The theme of the story was British Raj in India.
Most of the characters of the story were actual historical figures such as Sir Henry Lawrence, George Lawrence,and William Hodson etc) and the events are expertly woven together to form a beautiful epic saga.
The book evoked more than one feeling inside of me. Powerful emotions such as joy, distress even nostalgia. Distress at the brutality that took place back then: joy at the success and triumphs of love, devotion and loyalty. And last but not least, nostalgia. If it is possible to feel nostalgic about a time and place that you have never known, I felt it.
The cities described in the book such as Lucknow and Delhi ended up being on the other side of the border in 1947, hence I have never seen them. I have, however, visited and often lived in many cities described in other books of M.M. Kaye, which happen to be on my side of the border, to know that she has the capability of capturing the true essence of a place.
That all happened a long time ago.
I am no longer thirteen neither am I forbidden to read any thing anymore but it has been quite a while since something has left this deep an impression on me.
I realize that life is a journey, you acquire a lot, mostly experience, along the way but you also either use up or loose a lot of things as you move along. One of those things is the intensity of emotions you felt as a youth.
It took a long overdue cleaning spree and a torn paperback to bring back the awe and wonder a thirteen year old felt such a long time ago. And I am grateful for what it gave me.
I guess that just proves it; a good book never loses the magic it stirs up in the reader’s heart and soul

Sunday, October 28, 2007

There is one common thing about military hospitals, wherever they may be located. No matter how early you get there, you are never the first to arrive. There is always a long queue of people ahead of you waiting to see the doctor.
In spite of the inevitably long waiting periods that one has to endure, I have absolutely no qualms regarding the efficiency of such establishments, infect I have found them to be much better then many of the more renowned and prestigious health care institutions that can be found in the vicinity.
All I am saying is that if you happen to be an entitled patient, be prepared for long hours of waiting in the hospital’s most appropriately named “waiting rooms”. Better still; take a good book along to pass the time (an ipod or game boy if you happen to be a member of the younger, technically advanced generation).
It was during one such trip to the hospital when every one, including myself, was waiting in the corridor outside the doctor’s office for their respective turns. A man sitting a few feet away from me got up from his chair.

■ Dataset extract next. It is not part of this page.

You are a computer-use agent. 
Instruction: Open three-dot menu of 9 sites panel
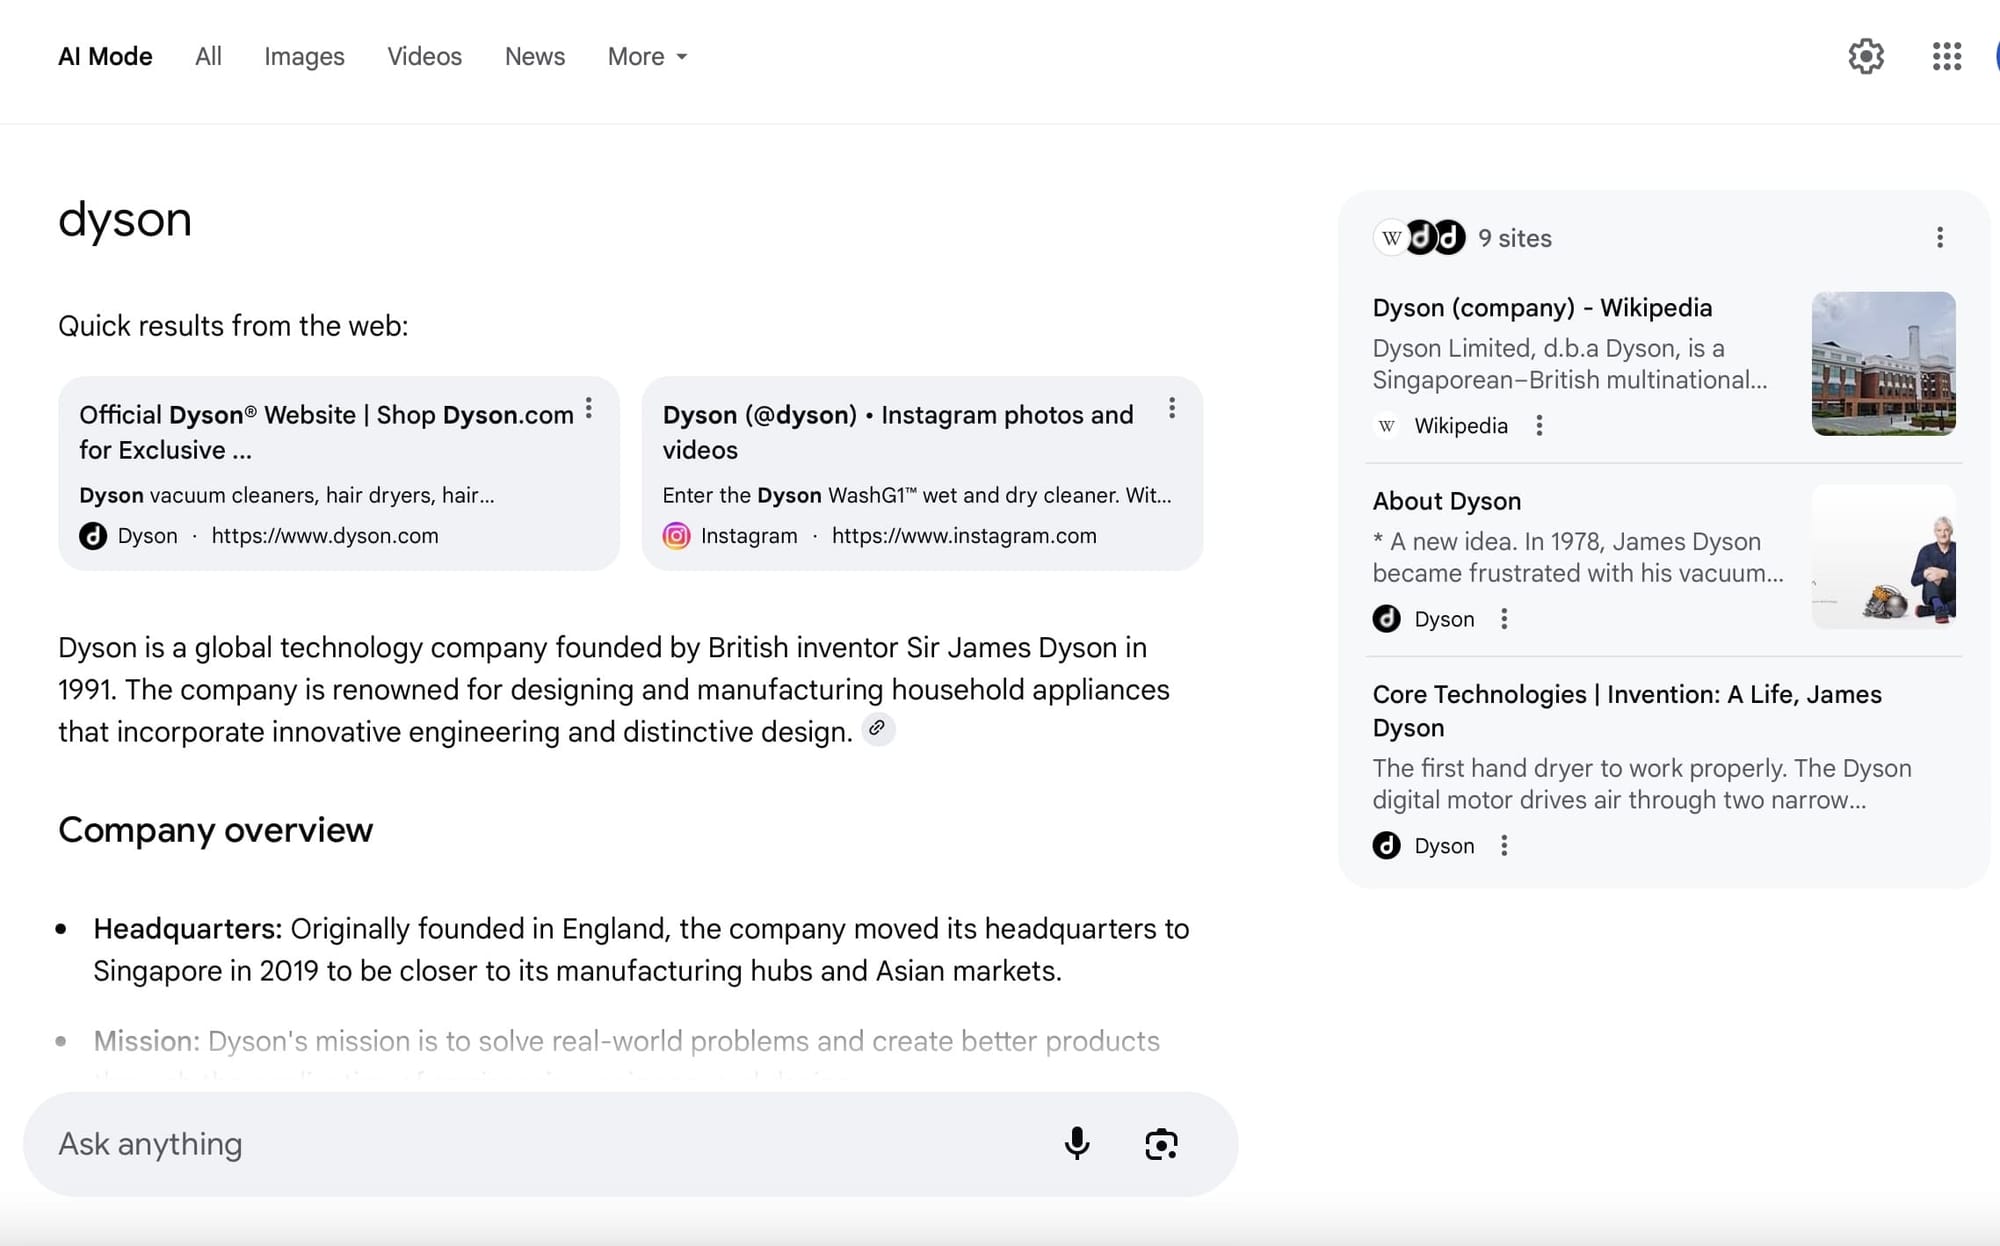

As he stood up, a little green booklet fell down from a pile of things he held in his hands. The booklet fell backside up and though I could not see the emblem on top, I could still identify it because of its size and trademark green color. It was his passport (though what was he doing carrying his passport in a hospital, I have no idea). It also contained his National Identity Card wedged in between the pages of the passport. Luckily, before he could move away from the spot, someone pointed out his carelessness and the man gratefully retrieved the fallen items claiming them as most “zaroori” (important).
His mumbled statement got me thinking.
Zaroori is what aptly describes the two documents. It is the same story every where. Whether it happens to be a Social Security Number or NIC number, it is our primary means of identification. In this highly sequential and numerical era, it is not enough that we walk, talk and socialize. In order to show that we exist we must carry proof or our existence.
This incident triggered an imaginary and somewhat comical scenario in my mind.

A man walks into an office and declares “I am, therefore I exist”
The clerk at the desk retorts “you have no official papers, hence you don’t

What scares me is that a few years from now this may not be just an imaginary situation.